-- START Material --

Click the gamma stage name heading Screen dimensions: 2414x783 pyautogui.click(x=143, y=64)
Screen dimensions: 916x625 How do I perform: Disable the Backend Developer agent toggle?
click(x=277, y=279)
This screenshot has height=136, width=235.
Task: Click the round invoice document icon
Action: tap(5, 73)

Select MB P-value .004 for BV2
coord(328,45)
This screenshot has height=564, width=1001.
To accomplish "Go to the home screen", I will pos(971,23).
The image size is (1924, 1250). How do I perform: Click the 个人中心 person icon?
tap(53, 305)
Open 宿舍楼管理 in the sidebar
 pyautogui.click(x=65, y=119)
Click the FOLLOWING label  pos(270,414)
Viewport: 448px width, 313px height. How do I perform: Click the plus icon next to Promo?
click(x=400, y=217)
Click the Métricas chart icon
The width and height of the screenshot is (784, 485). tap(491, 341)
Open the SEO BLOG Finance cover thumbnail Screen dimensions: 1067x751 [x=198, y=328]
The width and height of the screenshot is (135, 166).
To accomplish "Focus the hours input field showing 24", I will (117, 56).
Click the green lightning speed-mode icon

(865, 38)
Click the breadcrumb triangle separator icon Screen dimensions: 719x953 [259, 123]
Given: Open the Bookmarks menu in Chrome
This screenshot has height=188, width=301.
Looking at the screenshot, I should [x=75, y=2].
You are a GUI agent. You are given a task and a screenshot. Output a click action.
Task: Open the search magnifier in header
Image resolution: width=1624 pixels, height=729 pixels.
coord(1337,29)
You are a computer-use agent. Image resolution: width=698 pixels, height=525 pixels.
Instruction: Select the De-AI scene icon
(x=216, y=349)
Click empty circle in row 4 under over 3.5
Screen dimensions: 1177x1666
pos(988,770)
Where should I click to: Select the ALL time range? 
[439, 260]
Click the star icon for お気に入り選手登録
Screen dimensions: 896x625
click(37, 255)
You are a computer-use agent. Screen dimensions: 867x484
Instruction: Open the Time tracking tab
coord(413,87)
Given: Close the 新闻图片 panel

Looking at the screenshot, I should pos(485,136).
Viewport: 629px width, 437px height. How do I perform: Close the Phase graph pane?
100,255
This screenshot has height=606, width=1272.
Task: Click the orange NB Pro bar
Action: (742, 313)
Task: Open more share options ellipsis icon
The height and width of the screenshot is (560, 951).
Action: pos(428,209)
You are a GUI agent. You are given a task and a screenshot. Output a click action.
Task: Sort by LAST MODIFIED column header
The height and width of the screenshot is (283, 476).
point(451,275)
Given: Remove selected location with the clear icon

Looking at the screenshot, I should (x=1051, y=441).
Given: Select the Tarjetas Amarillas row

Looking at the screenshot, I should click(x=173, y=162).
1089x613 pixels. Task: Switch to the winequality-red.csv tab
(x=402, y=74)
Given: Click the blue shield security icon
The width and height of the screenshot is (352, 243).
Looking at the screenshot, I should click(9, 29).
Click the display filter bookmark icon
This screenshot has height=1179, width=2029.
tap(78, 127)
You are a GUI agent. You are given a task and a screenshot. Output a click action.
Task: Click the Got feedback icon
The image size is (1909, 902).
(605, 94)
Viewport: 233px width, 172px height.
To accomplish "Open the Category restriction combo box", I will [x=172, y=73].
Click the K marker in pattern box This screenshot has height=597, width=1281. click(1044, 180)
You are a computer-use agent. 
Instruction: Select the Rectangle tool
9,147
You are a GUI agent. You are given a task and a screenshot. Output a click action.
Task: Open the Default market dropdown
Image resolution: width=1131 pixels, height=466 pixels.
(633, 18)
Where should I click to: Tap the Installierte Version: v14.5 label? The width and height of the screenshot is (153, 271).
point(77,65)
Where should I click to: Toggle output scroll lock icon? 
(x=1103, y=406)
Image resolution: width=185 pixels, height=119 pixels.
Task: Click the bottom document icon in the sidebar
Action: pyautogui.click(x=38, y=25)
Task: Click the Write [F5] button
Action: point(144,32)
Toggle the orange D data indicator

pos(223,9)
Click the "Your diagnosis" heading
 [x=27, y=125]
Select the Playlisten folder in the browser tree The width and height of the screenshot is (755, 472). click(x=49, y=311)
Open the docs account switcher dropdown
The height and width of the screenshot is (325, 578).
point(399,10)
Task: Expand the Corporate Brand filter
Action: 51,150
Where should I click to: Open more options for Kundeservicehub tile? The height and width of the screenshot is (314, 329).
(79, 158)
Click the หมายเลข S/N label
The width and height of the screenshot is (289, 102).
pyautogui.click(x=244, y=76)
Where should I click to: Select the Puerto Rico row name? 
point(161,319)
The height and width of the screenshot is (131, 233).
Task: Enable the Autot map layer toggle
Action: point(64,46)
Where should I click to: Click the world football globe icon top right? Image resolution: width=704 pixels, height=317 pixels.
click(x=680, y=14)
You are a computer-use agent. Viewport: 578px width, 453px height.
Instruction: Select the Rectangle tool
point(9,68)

-- END Material --

- To do
Please switch "Screen dimensions" to "Display size" in the records from the start through the line containing "click(x=400, y=217)", inclusive, and give only those lines with nothing else altered.

- Result of the exercise
Click the gamma stage name heading Display size: 2414x783 pyautogui.click(x=143, y=64)
Display size: 916x625 How do I perform: Disable the Backend Developer agent toggle?
click(x=277, y=279)
This screenshot has height=136, width=235.
Task: Click the round invoice document icon
Action: tap(5, 73)

Select MB P-value .004 for BV2
coord(328,45)
This screenshot has height=564, width=1001.
To accomplish "Go to the home screen", I will pos(971,23).
The image size is (1924, 1250). How do I perform: Click the 个人中心 person icon?
tap(53, 305)
Open 宿舍楼管理 in the sidebar
 pyautogui.click(x=65, y=119)
Click the FOLLOWING label  pos(270,414)
Viewport: 448px width, 313px height. How do I perform: Click the plus icon next to Promo?
click(x=400, y=217)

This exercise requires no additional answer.